___ Texto de lectura ___

El miedo a la muerte es tan ancestral como el ser humano. Pero más que a la muerte o a lo que pueda haber más allá, también se teme al sufrimiento, a la agonía.
Y no hay muerte más horrible que agonizar en tu propia sepultura: ser enterrado vivo. Aunque parezca mentira, esto ha sucedido en bastantes ocasiones.
La principal culpable de estas llamadas muertes aparentes es la catalepsia, una enfermedad del sistema nervioso que suspende completamente todas las sensaciones y provoca la pérdida del movimiento voluntario del cuerpo.
En un estado cataléptico, el cuerpo adquiere el aspecto de alguien muerto: muy bajo ritmo cardíaco, extrema palidez e incluso algo muy similar al rigor mortis.
Con estos síntomas, no es de extrañar que se pueda confundir un episodio cataléptico con una verdadera defunción, sobre todo porque ese estado puede durar un tiempo considerable, en casos muy extremos, incluso meses.
Desde luego, la catalepsia es más que una enfermedad; es una experiencia cercana a la muerte que puede acabar con el paciente despertando de su letargo bajo tierra y habiendo asistido a su propio funeral.
Sus causas pueden ser muy diversas, e incluso sobrevenir de manera repentina. Una derivación de la esquizofrenia, alteraciones del sistema nervioso, un severo trauma emocional, la epilepsia o incluso una consecuencia de la hipnosis, son las más conocidas.
Incluso puede ser un estado al que es posible llegar voluntariamente; muchos animales fingen así su propia muerte para huir de un peligro súbito.

___

* [Tareas y ejercicios]:
(1) Según el texto sobre la catalepsia, ¿cuánto puede durar un estado cataléptico en los casos más extremos?
(2) Cambia el fragmento del texto sobre la catalepsia que va desde "El miedo a la" hasta "voluntario del cuerpo.", poniendo "tumba" en lugar de "sepultura".
(3) Continúa, por favor, el texto sobre la catalepsia a partir de su última oración.

___ Datos proporcionados ___

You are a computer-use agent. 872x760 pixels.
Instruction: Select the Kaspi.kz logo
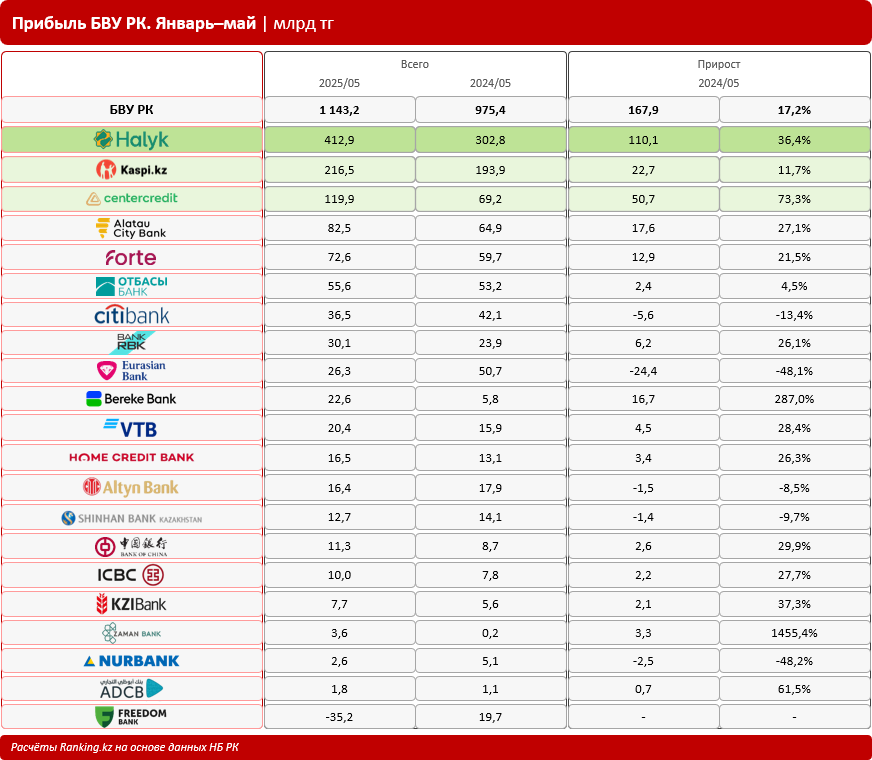131,170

___

* [Respuestas del ejercicio]:
(1) Incluso meses.

(2)
El miedo a la muerte es tan ancestral como el ser humano. Pero más que a la muerte o a lo que pueda haber más allá, también se teme al sufrimiento, a la agonía.
Y no hay muerte más horrible que agonizar en tu propia tumba: ser enterrado vivo. Aunque parezca mentira, esto ha sucedido en bastantes ocasiones.
La principal culpable de estas llamadas muertes aparentes es la catalepsia, una enfermedad del sistema nervioso que suspende completamente todas las sensaciones y provoca la pérdida del movimiento voluntario del cuerpo.

(3)
Hace años, cuando no existían estetoscopios o fonendoscopios para saber a ciencia cierta si alguien había fallecido, el terror a ser enterrado vivo hacía que los testamentos se llenaban de cláusulas rogando un velatorio muy prolongado o incluso que se le abriesen las venas para asegurarse de que el cuerpo de uno estaba muerto y bien muerto
Así, muchos enfermos catalépticos han sido enterrados vivos creyéndolos muertos y al abrir sus fosas se ha encontrado a los cadáveres con expresiones de auténtica angustia, en posturas dramáticas o con la tela del ataúd rasgada en un desesperado intento por salir.
Incluso algunos cirujanos tan ilustres como Miguel Servet en el siglo XVII han abierto cuerpos para realizar autopsias y se han encontrado con el corazón aún palpitando.
Pero uno de los casos más desgarradores es el que al parecer sufrió una señora de Madrid, en el siglo XVIII, que entró en agonía cuando estaba a punto de dar a luz.
Murió (o al menos eso creyeron los médicos) al cabo de tres días y al feto también se le dio por muerto, por lo que fue enterrada sin más. Algunos meses después, abrieron la sepultura y hallaron con gran sorpresa que el cadáver de la mujer tenía en su brazo derecho a una criatura recién nacida unida aún por el cordón umbilical.
Sin duda, la enterrada volvió en sí dentro del ataúd, dando a luz y muriendo madre e hijo dentro de la sepultura en una de las muertes más terribles que se puedan imaginar.